WHEREAS, the Executive is an officer and employee of the Employer as defined below; and
WHEREAS, the Employer desires to enhance the ability of the Employer to retain the services of the Executive and to reward the Executive for his or her valuable, dedicated service to the Employer in the event of his or her termination of employment in connection with a change in control of the Employer as defined herein.
NOW, THEREFORE, the parties hereto do hereby agree as follows:
1. Definitions
1.1. Bank shall mean Bar Harbor Bank & Trust.
1.2. Base Compensation shall mean the annual base salary payable by the Employer to the Executive, and except as otherwise expressly provided for in this Agreement, excluding any bonuses, incentive compensation and other forms of additional compensation.
1.3 Cause shall be deemed to exist only in the event the Executive is convicted by a court of competent jurisdiction of a felony involving dishonesty or fraud on the part of the Executive in his or her relationship with the Employer.
1.4. Change in Control shall mean the occurrence of any one of the following events:
(a) Any person, including a group (as such term is used in Section 13(d) of the Securities Exchange Act of 1934, as amended (the "Exchange Act")) becomes the beneficial owner (as determined pursuant to Rule 13d-3 under the Exchange Act), directly or indirectly, of securities of Bar Harbor Bankshares representing more than fifty percent (50%) of the combined voting power of Bar Harbor Bankshares' then outstanding securities, other than as a result of an issuance of securities initiated by Bar Harbor Bankshares in the ordinary course of its business; or
(b) Bar Harbor Bankshares is party to a Business Combination (as hereinafter defined) unless, following consummation of the Business Combination, more than fifty percent (50%) of the outstanding voting securities of the resulting entity are beneficially owned, directly or indirectly, by the holders of Bar Harbor Bankshares' outstanding voting securities immediately prior to the Business Combination in substantially the same proportions as those existing immediately prior to the Business Combination; or
(c) The stockholders of Bar Harbor Bankshares approve a plan of complete liquidation of Bar Harbor Bankshares or an agreement for the sale or disposition by Bar Harbor Bankshares of all or substantially all of Bar Harbor Bankshares' assets to another person or entity that is not a wholly owned subsidiary of Bar Harbor Bankshares.
For purposes of this Section 1.4, a Business Combination means any cash tender or exchange offer, merger or other business combination, sale of stock, or sale of all or substantially all of the assets, or any combination of the foregoing transactions.

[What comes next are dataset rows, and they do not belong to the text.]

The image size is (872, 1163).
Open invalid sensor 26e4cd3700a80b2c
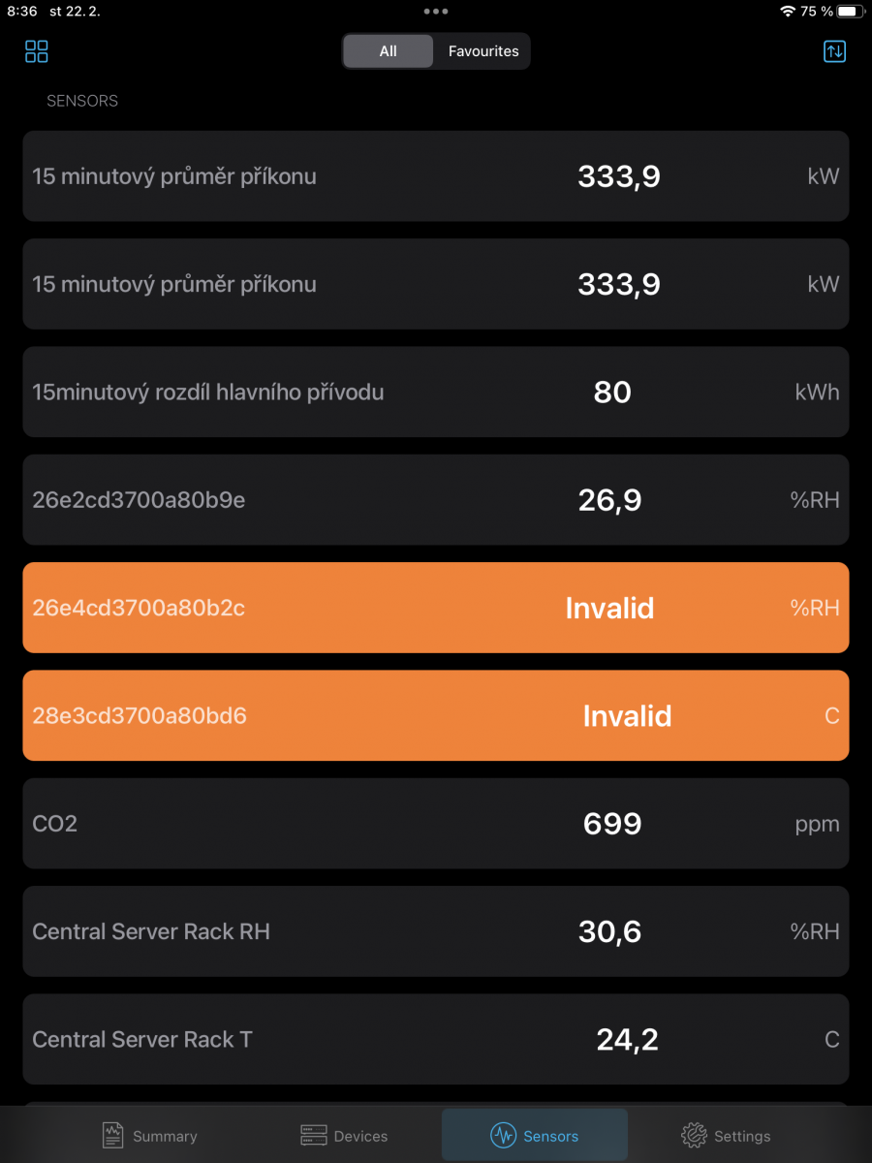coord(436,608)
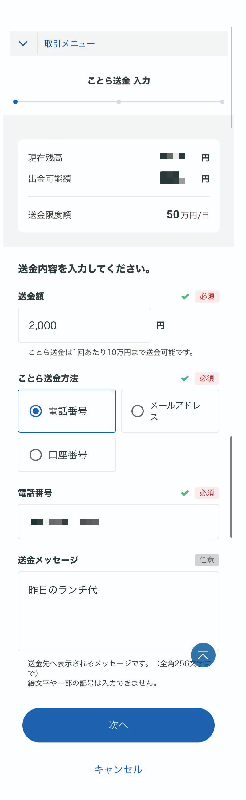This screenshot has width=246, height=800.
Task: Click the 任意 badge next to 送金メッセージ
Action: pyautogui.click(x=207, y=560)
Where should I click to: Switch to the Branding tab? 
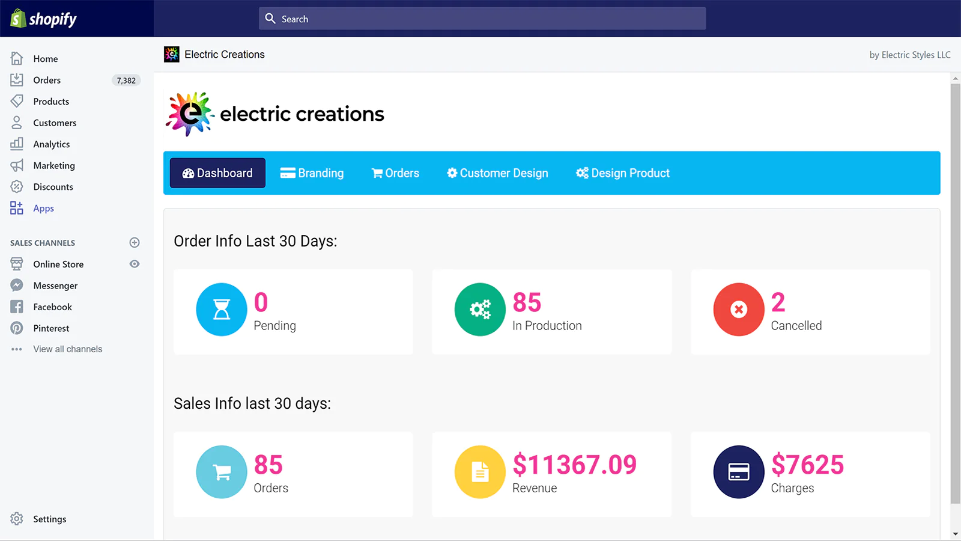[312, 173]
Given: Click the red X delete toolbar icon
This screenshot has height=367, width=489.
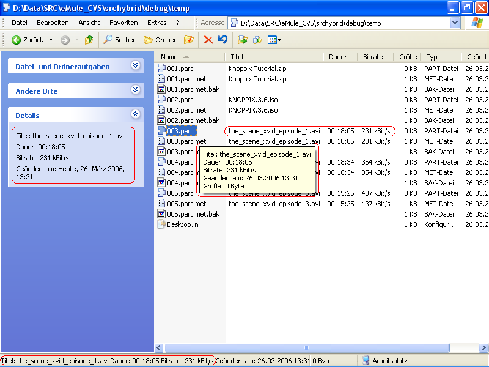Looking at the screenshot, I should coord(208,40).
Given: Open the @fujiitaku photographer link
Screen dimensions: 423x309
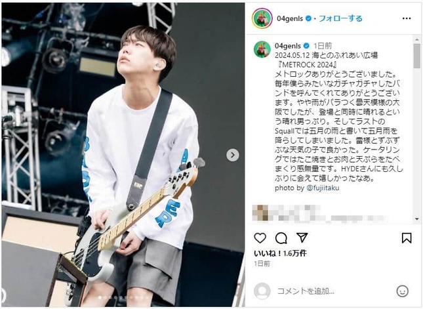Looking at the screenshot, I should (323, 188).
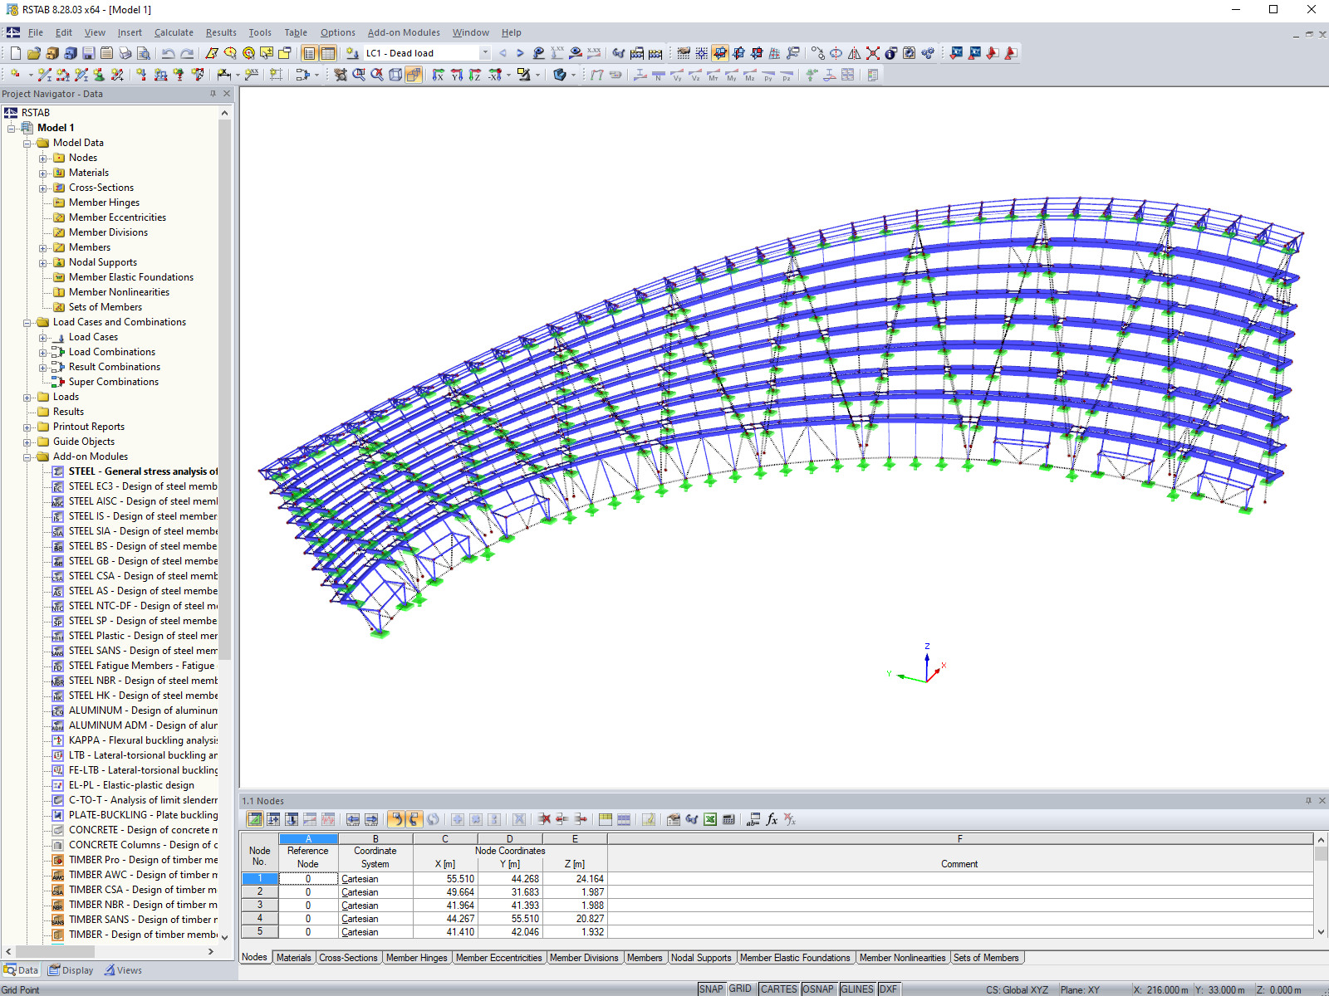Expand the Nodes tree item
Viewport: 1329px width, 996px height.
point(43,157)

For purposes of this Section 1.4, a Change in Control shall exclude any internal corporate change, reorganization or other such event, which occurred prior to or may occur following the date of this Agreement.
1.5. Date of Termination shall mean:
(a) If the Executive's employment is terminated for Disability, thirty (30) days after Notice of Termination for Disability is given by the Employer to the Executive and the Executive shall not have returned to the performance of his duties on a full-time basis during such thirty (30) day period;
(b) If the Executive's employment is terminated by the Employer for Cause or by the Executive for Good Reason, the date specified in the Notice of Termination, but not earlier than the date on which such Notice of Termination is given; and
(c) If the Executive's employment is terminated or terminates for any other reason, the date on which the Executive ceases to perform services for the Employer as a common law employee.
1.6. Disability shall mean a permanent and total disability (as defined in the Employer's long term disability plan) which is incurred by the Executive while he is employed by the Employer and which makes the Executive eligible to receive a disability income under the Employer's long term disability insurance plan. Such disability shall be deemed to exist only if an application for benefits is filed with the administrator of the Employer's long term disability insurance plan by or on behalf of the Executive and is approved by the administrator, each in the manner described in such long term disability insurance plan.
1.7. Employer shall mean Bar Harbor Bankshares, the Bank, and Trust Services.
1.8. Good Reason shall mean, unless the Executive consents to such action, a reduction in the Executive's compensation that does not apply generally to all senior executive officers of the Employer, a material reduction in the duties of the Executive, or a change in the principal worksite of the Executive to a location that is more than fifty (50) road miles from his/her primary office location.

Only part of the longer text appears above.